Does this mean ice cream *causes* crime?
No! A *third variable* (a "lurking" variable), hot weather, causes both. Hot weather makes people buy ice cream, and it also makes people go outside more, leading to more conflict and crime.
Just because two things are related, it does *not* mean one causes the other. Always ask: "Could something else be causing both?"
Power Move: The 68-95-99.7 Rule
For any data that follows a Normal Distribution (a "bell curve"), this rule is a powerful shortcut.
It tells you what percentage of data falls within a certain number of standard deviations ($s$) from the mean ($x̄$).
- About 68% of all data falls within 1 standard deviation of the mean.
- About 95% of all data falls within 2 standard deviations of the mean.
- About 99.7% (almost all) of data falls within 3 standard deviations of the mean.
Example: SAT Scores
SAT scores are normally distributed with a Mean = 1000 and a Standard Deviation = 200.
- 68% of students score between 800 and 1200 (1000 ± 200).
- 95% of students score between 600 and 1400 (1000 ± 400).
The P-Value (Simplified)
The p-value is one of the most important (and misunderstood) concepts in inferential statistics.
It's a "probability of surprise."
The Logic
- You start with a "default" assumption, called the Null Hypothesis (e.g., "This coin is fair," or "This new drug does nothing").
- You collect data (e.g., you flip the coin 100 times and get 70 Heads).
- You calculate the p-value.
The p-value is the probability of seeing data *at least as extreme* as what you got, *assuming the null hypothesis is true*.
"If the coin really *is* fair, what's the chance of getting 70 Heads just by random luck?"
- High p-value: (e.g., p = 0.4) "This isn't surprising.
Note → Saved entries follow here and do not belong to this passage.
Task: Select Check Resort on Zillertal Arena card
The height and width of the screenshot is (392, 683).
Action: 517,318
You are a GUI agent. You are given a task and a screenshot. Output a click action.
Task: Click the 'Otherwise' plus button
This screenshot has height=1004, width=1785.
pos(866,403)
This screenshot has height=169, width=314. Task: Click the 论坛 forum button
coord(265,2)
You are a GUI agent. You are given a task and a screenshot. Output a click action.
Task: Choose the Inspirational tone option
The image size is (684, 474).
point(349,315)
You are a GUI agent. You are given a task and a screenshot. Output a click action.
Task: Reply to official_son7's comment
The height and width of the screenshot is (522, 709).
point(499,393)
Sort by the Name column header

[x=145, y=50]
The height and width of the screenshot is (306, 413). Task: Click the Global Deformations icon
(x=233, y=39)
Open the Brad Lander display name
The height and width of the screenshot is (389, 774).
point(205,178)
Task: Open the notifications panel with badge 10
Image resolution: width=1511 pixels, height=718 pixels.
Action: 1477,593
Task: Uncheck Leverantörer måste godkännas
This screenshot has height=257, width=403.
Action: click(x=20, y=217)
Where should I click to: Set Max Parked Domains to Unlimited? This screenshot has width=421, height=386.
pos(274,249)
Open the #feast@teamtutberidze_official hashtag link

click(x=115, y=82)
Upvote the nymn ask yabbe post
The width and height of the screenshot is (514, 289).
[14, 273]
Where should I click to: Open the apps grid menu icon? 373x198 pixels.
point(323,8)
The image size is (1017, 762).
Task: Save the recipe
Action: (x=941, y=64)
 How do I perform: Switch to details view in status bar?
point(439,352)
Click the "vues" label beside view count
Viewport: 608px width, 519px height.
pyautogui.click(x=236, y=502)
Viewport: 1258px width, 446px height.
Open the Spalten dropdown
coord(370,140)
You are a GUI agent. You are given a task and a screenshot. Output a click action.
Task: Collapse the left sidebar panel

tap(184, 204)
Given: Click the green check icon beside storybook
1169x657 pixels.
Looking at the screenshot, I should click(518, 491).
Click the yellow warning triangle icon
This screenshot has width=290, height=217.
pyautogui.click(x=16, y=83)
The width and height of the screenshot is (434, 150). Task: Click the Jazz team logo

A fair coin could do this 40% of the time. The drug probably does nothing."
- Low p-value: (e.g., p = 0.01) "This is very surprising! There's only a 1% chance of this happening by luck. The coin is probably *not* fair. The drug probably *works*!"
We "reject the null hypothesis" when the p-value is very low (usually < 0.05).
Advanced: Correlation (r)
The correlation coefficient, $r$, is a single number between -1 and +1 that measures the *strength* and *direction* of a *linear* relationship.
- $r$ = +1: A perfect, positive linear relationship. As X goes up by 1, Y goes up by a set amount.
- $r$ ≈ +0.7: A strong, positive linear relationship. (e.g., Height and Weight).
- $r$ ≈ 0: No *linear* relationship. The dots on a scatterplot look like a random cloud.
- $r$ ≈ -0.5: A moderate, negative linear relationship. (e.g., Hours of TV per week and GPA).
- $r$ = -1: A perfect, negative linear relationship.
Advanced: Linear Regression
If correlation ($r$) tells you *if* two variables are related, regression tells you *how*. It gives you a specific formula to make predictions.
It's the "line of best fit" that you draw through a scatterplot of data.
The Formula
ŷ = b0 + b1x
- $ŷ$ (y-hat): The *predicted value* of Y.
- $x$: The value of X you are using to predict.
- $b_0$: The y-intercept. The predicted value of Y when X is 0.
- $b_1$: The slope. For every 1-unit increase in X, we predict Y will change by this amount.
Example:
Predicted_Salary = 30,000 + 2,000 × Years_of_Experience
The slope ($b_1$) is 2,000. This means for every 1 extra year of experience, we predict salary will increase by $2,000.